Provavelmente, este é o último ano em que a celebração de duas datas decisivas na construção do Portugal contemporâneo merecerá as honras de feriado nacional. Contudo, o Cinco de Outubro de 1910 e o Primeiro de Dezembro de 1640 são incontornáveis marcos históricos e referências matriciais da identidade nacional. Ao longo dos 270 anos que separam as duas efemérides, Portugal recuperou a sua independência, pondo termo à união dinástica com Espanha, transformou--se depois num estado moderno com a constitucionalização da monarquia, ao preço de uma longa guerra civil e, já no princípio do século XX, instaurou a república na esperança de se resgatar da persistente decadência que corroía a nação. Não parece sensato que com pretextos meramente economicistas se trate tão levianamente uma memória coletiva que, perante as graves dificuldades que atualmente enfrentamos, pareceria mais oportuno do que nunca, "a todo o custo", preservar.
Corpo do artigo
Não foi esse porém o entendimento do Primeiro-Ministro que preferiu ausentar-se nesta data para participar numa "Cimeira dos Amigos da Coesão" em Bratislava, capital da longínqua Eslováquia. Como o tema da "coesão" tem sido tão pouco cuidado quer no interior das fronteiras quer na política europeia, é uma opção governativa que poderá ser entendida, porventura, como um sinal de contrição... Não obstante, precocemente abalada pelo rebentar da Segunda Guerra Mundial e pouco depois arrastada pela maré ascendente dos fascismos na Europa, foi a nossa efémera Primeira República que nos legou a bandeira, o hino nacional e o "escudo", que iria perdurar até ao fim do milénio, data em que foi substituído pelo "euro", fonte das nossas presentes amarguras. O reconhecimento internacional da jovem República Portuguesa iria chegar do Brasil, da Argentina e, mais tarde, dos Estados Unidos da América. Na Europa, dominada por monarquias conservadoras, a República Francesa seria a primeira a reconhecer o novo regime. Com a República, estabeleceu-se a separação entre o Estado e a Igreja, foi autorizado o divórcio, instituído o casamento civil e foram extintos os títulos de nobreza. O direito à greve, o dia de descanso semanal, a jornada de 8 horas e as 48 horas de trabalho por semana foram impostos por lei. O ensino primário tornou-se obrigatório e gratuito, foi instituído o ensino infantil - dos quatro aos sete anos - foi lançada a educação de adultos, iniciou-se a formação de professores, novas escolas foram construídas e à Universidade de Coimbra foram acrescentadas a Universidade de Lisboa e a Universidade do Porto.

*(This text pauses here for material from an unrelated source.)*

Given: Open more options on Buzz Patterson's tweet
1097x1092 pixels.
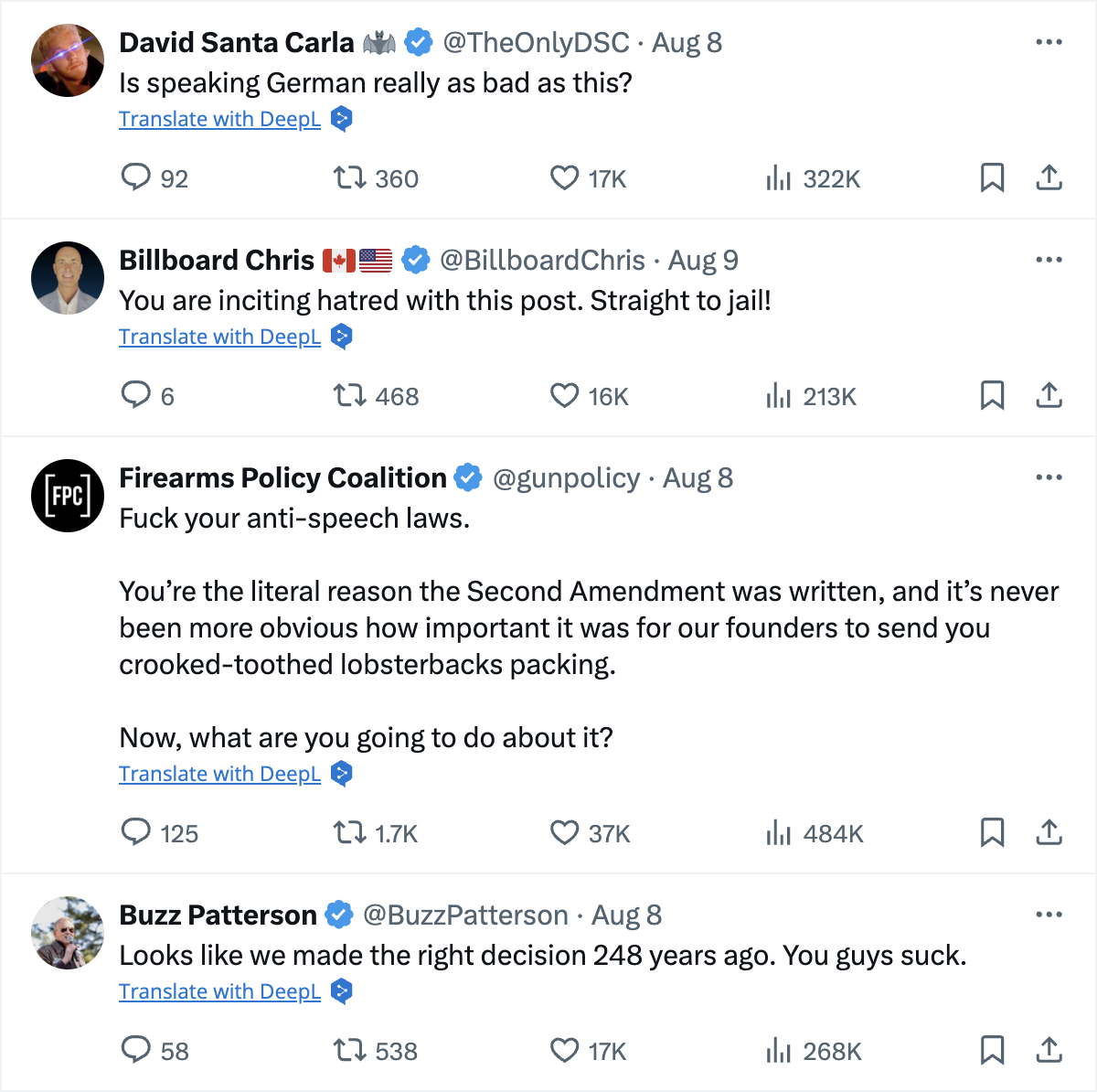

A democracia parlamentar instaurada pela revolução republicana de cinco de Outubro de 1910 enfrentou condições extraordinariamente adversas: o envolvimento militar na guerra mundial, em múltiplas frentes, a gravíssima crise económica e financeira, uma tradição de violência que se tornara endémica na política portuguesa e que impediria, por fim, a consolidação de uma autêntica cidadania democrática. Nesses quinze breves anos, os portugueses conheceram nada menos que quarenta e cinco governos, oito Presidentes da República e participaram em oito eleições gerais - uma instabilidade política e administrativa sem paralelo em qualquer outro regime parlamentar da Europa Ocidental, como refere o historiador americano Douglas Wheeler (Análise Social, Instituto de Ciências Sociais, Lisboa - 1978). Em tais circunstâncias, foi espantoso o trabalho realizado e é fácil concluir que se ficou a dever, acima de tudo, à generosidade dos ideais e à força das convicções que inspiraram muitos milhares de republicanos. Mas não foi suficiente. Iriam seguir-se quarenta e oito anos de trevas que quase tudo apagaram e que nem sequer a "Grande Depressão" de 1929/32 iria perturbar. Bem pelo contrário, uma vez restabelecida a "ordem" e entronizado o novo ditador, as finanças públicas equilibraram-se enquanto a liberdade, o progresso e a justiça iam sucumbindo no arcaísmo rústico e patriarcal do Estado Novo. Porque não basta a força das ideias quaisquer que elas sejam. Sobretudo, hoje, quando a ofensiva ideológica se colocou do outro lado da trincheira.